What you should do: Starting with the line that contains "Task: Retweet the main TeenVogue tweet" and stopping after the line that contains "Task: Select the T", return each line below exactly as written, with no others.

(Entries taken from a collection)
============================================================
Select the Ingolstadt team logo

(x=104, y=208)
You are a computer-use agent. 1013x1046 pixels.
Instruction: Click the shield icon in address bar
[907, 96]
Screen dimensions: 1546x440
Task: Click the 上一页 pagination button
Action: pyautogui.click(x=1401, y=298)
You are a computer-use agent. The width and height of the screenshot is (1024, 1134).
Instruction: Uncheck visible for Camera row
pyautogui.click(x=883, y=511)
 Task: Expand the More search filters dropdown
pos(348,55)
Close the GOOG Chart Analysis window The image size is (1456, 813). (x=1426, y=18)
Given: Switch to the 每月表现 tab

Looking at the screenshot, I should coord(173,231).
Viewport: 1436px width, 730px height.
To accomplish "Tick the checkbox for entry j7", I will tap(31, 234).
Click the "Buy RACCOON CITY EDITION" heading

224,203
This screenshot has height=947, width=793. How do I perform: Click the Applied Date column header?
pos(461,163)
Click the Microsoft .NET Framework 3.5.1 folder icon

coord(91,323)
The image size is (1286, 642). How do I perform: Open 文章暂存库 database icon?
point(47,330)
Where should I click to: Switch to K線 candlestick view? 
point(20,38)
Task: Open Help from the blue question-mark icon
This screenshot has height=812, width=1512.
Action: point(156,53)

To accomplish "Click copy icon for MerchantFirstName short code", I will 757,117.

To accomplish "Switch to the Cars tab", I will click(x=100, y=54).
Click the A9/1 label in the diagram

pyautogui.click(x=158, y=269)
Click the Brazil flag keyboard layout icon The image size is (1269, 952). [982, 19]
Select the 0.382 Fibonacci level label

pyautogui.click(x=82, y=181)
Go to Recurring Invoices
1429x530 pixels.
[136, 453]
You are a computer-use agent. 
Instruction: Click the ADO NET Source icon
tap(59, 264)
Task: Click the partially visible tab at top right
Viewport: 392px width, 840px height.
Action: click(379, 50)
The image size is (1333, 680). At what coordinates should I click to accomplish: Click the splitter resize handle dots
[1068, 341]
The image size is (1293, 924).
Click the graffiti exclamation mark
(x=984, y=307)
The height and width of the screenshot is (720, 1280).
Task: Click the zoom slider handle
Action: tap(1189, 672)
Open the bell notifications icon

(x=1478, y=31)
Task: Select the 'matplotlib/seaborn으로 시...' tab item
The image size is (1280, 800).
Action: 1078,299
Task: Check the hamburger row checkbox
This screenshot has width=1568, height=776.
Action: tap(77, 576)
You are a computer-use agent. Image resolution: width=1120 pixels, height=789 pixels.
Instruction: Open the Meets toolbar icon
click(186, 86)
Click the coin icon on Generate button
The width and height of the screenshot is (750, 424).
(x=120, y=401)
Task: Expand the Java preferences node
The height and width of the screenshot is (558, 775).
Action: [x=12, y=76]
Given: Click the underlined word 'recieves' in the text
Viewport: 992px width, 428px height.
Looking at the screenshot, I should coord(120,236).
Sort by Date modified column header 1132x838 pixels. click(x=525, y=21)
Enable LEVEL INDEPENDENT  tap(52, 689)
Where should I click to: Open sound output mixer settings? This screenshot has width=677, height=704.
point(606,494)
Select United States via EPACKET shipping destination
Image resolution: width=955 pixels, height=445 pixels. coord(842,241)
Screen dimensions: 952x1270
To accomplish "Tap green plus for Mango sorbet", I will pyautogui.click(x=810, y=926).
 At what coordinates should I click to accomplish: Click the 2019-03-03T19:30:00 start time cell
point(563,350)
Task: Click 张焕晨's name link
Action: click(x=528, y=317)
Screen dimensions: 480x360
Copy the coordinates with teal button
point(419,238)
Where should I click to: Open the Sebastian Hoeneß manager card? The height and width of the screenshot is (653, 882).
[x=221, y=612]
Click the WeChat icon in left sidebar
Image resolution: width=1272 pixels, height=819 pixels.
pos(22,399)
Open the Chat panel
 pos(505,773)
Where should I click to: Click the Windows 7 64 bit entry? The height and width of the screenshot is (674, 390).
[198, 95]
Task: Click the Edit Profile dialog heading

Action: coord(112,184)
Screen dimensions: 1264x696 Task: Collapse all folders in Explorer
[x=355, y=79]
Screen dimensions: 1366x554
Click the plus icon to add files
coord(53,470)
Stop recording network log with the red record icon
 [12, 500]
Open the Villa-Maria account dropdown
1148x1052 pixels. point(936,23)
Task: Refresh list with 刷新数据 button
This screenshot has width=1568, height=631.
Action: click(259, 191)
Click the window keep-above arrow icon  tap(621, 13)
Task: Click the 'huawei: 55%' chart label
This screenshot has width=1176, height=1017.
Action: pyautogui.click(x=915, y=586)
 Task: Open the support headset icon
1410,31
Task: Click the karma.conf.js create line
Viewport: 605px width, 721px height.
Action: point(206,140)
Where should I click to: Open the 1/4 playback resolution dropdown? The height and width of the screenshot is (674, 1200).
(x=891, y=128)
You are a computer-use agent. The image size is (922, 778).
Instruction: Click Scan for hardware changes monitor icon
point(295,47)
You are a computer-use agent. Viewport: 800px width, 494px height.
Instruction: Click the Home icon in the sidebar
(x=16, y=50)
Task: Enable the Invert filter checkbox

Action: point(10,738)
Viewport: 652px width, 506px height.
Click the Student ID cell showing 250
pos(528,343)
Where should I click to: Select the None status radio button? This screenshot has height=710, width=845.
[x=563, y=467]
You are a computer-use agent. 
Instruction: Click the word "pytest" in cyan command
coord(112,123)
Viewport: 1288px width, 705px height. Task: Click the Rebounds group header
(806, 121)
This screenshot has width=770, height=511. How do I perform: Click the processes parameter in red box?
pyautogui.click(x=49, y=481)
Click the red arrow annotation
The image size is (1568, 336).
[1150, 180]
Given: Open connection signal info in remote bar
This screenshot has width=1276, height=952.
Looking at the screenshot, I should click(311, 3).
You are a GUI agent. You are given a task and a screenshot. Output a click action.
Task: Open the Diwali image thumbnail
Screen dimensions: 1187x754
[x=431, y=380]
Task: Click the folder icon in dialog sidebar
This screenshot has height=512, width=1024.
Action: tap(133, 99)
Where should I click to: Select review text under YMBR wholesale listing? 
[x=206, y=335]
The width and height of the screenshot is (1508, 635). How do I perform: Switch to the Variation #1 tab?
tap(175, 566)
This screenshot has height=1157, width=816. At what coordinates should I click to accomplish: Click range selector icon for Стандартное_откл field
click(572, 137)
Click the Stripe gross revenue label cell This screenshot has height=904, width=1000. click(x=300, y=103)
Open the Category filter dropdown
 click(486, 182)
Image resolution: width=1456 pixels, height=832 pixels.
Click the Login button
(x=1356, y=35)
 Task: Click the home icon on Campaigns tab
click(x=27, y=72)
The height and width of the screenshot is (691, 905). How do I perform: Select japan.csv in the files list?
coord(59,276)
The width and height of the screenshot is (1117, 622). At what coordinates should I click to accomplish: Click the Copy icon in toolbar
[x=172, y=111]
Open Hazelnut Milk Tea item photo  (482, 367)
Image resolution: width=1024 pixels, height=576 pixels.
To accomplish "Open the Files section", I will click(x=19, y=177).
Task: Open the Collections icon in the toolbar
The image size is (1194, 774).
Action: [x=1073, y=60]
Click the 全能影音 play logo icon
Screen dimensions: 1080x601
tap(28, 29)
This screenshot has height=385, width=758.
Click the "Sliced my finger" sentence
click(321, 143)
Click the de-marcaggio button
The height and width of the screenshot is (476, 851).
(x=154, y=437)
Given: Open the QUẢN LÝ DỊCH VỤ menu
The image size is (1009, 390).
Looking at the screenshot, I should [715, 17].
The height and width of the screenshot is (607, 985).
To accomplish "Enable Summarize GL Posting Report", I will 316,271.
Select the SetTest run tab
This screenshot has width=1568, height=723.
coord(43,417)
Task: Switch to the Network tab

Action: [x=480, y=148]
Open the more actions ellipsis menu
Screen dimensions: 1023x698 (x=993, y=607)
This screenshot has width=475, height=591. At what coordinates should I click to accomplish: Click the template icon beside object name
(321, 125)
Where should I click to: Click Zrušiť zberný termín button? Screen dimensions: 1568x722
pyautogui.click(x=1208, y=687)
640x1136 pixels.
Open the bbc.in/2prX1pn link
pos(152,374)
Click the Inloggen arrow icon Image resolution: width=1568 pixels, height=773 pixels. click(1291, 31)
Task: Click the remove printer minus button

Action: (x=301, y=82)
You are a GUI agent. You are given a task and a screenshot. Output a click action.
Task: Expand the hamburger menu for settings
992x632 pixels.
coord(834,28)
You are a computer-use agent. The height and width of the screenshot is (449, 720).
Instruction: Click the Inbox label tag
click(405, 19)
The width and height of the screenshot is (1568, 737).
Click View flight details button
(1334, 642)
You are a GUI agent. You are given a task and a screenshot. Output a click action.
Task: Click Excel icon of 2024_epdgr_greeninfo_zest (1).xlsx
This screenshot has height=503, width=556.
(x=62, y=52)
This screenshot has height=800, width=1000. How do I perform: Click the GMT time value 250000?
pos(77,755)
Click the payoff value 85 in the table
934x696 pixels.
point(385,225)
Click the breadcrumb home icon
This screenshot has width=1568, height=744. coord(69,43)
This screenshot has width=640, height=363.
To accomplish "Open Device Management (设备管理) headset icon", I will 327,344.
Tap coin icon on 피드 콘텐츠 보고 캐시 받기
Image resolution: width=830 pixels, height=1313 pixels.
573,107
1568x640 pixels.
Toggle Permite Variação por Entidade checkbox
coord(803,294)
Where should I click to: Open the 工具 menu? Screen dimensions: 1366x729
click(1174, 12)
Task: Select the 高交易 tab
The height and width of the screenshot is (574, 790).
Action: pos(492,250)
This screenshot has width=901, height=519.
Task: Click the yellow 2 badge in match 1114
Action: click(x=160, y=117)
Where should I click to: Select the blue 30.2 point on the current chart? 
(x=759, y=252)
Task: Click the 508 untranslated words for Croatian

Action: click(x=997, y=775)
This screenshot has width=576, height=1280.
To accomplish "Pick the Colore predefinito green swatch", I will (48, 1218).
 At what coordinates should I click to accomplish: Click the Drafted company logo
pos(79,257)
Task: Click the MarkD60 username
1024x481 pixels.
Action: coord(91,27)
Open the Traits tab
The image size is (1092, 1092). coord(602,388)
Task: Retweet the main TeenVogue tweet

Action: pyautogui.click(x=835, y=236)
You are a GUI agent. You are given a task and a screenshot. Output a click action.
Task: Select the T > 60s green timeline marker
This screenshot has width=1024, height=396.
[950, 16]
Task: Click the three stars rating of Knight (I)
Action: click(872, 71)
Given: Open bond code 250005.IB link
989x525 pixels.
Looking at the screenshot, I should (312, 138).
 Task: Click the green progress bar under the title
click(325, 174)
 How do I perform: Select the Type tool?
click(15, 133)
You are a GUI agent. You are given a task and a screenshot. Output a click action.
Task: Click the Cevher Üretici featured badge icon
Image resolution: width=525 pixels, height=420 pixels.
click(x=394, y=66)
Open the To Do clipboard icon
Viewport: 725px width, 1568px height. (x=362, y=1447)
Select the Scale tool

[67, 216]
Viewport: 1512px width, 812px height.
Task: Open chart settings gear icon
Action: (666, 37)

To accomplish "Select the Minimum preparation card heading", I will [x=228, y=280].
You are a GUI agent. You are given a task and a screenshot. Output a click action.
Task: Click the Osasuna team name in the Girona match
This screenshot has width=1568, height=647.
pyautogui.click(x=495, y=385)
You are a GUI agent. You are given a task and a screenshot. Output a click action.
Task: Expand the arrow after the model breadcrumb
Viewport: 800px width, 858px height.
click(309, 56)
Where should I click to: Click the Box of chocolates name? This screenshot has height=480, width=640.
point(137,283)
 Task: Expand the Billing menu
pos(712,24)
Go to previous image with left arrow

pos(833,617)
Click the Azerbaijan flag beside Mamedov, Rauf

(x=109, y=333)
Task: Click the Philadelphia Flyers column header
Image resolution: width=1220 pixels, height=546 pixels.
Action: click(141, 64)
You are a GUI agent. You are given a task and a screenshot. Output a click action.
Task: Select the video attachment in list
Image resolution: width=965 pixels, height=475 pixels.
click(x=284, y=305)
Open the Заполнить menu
============================================================
Solved exercise:
Task: Retweet the main TeenVogue tweet

Action: pyautogui.click(x=835, y=236)
You are a GUI agent. You are given a task and a screenshot. Output a click action.
Task: Select the T > 60s green timeline marker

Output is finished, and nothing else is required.